Welcoming Our Newest New Yorkers: A Review
By Jumaane D. Williams, Public Advocate for the City of New York
In the summer of 2022, the first bus of people seeking asylum at the southern border arrived in our city. What was initiated as a callous and cruel political ploy by Republican governors has become an ongoing crisis as our city attempts to provide shelter and support to tens of thousands of newly arrived New Yorkers, with little support from state or federal partners.
My office has worked to be on the ground in this effort, both welcoming and supporting asylum seekers directly and in our advocacy to the state and federal government. This review documents some of those efforts over the last year and a half, and attempts to chart a course for the next phase of the effort to provide support and safety to people in dire need, upholding both our governing and moral mandate.
This is a national issue, and as documented in this review, it requires a comprehensive federal response, as well as state support with both financial and infrastructural needs. At the same time, while we continue advocacy for that essential action, there are things we can do in the city right now, which support from other levels of government will bolster. Among the most critical in this category are expanded legal support for people seeking asylum, to initiate, facilitate, and expedite the process, and stability for migrants who have arrived, rather than the chaos and cost of uprooting families every 60 days, as the administration has recently begun to do. We need legal support for migrants in need, not legal challenges to the right to shelter all New Yorkers are entitled to.
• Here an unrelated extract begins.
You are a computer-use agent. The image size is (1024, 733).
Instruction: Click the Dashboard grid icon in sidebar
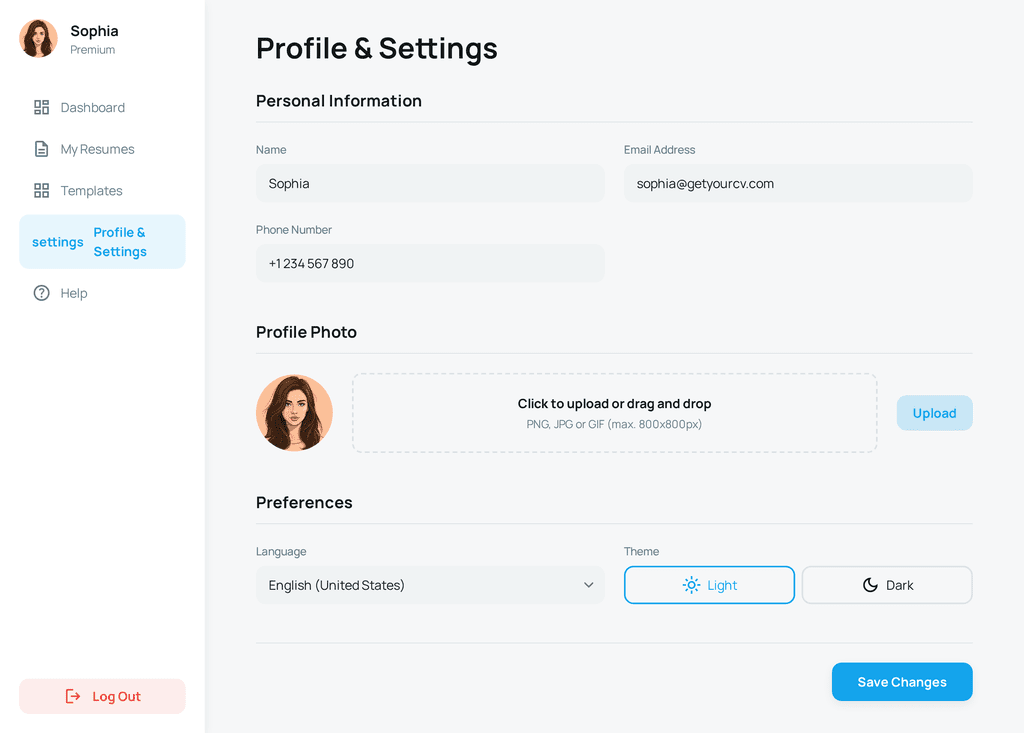tap(41, 107)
As important as what actions we take in response to this ongoing crisis are the things we do not do. We cannot allow for the otherizing or vilifying people coming to our city in dire need, and we cannot stand quietly when leaders would do the same. Nor can we have leaders scapegoating the migrant crisis for the many other issues our city faces, such as crime, or for the budget cuts that continue to slash services citywide. We can, and we must, both acknowledge the challenges we face and lead with compassion.
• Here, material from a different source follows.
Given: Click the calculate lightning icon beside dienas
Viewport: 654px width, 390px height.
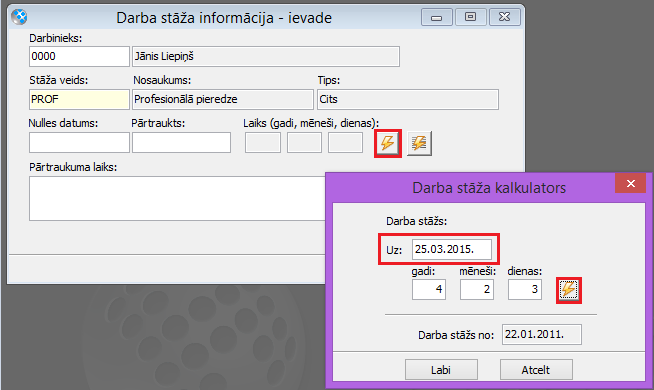Looking at the screenshot, I should (x=568, y=289).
We understand the frustrations of longtime New Yorkers, particularly in Black and Brown communities, who have never seen the focus or funding that they deserve. And we don’t ask them to forget their frustrations – only to aim them at who is truly to blame for decades of dysfunction – a government which only responds to acute crises, rather than addressing longstanding harms. Both the people seeking asylum and longtime New Yorkers seeking services echo the same message. “We are hurting, we’ve been hurting for a long time. Please do not take actions that will only hurt us more. “
The call to center compassion extends beyond the halls of government and into our communities and homes. I am a first-generation American, and so many in our city know the immigrant experience, firsthand or from family. New Yorkers are welcoming, defined by our shared humanity and our diversity of background and experience. When the first buses arrived, we echoed the welcoming sentiment on the Statue of Liberty, but as time has passed, the narrative has shifted and division has been sown. We must know that the struggle we face supporting asylum seekers is far more manageable than the struggles migrant families fled to come here, and as a new year is underway, renew our commitment to do all we can, with all we have, and bring the spirit and substance of welcome to our new and aspiring New Yorkers, as we have throughout our history.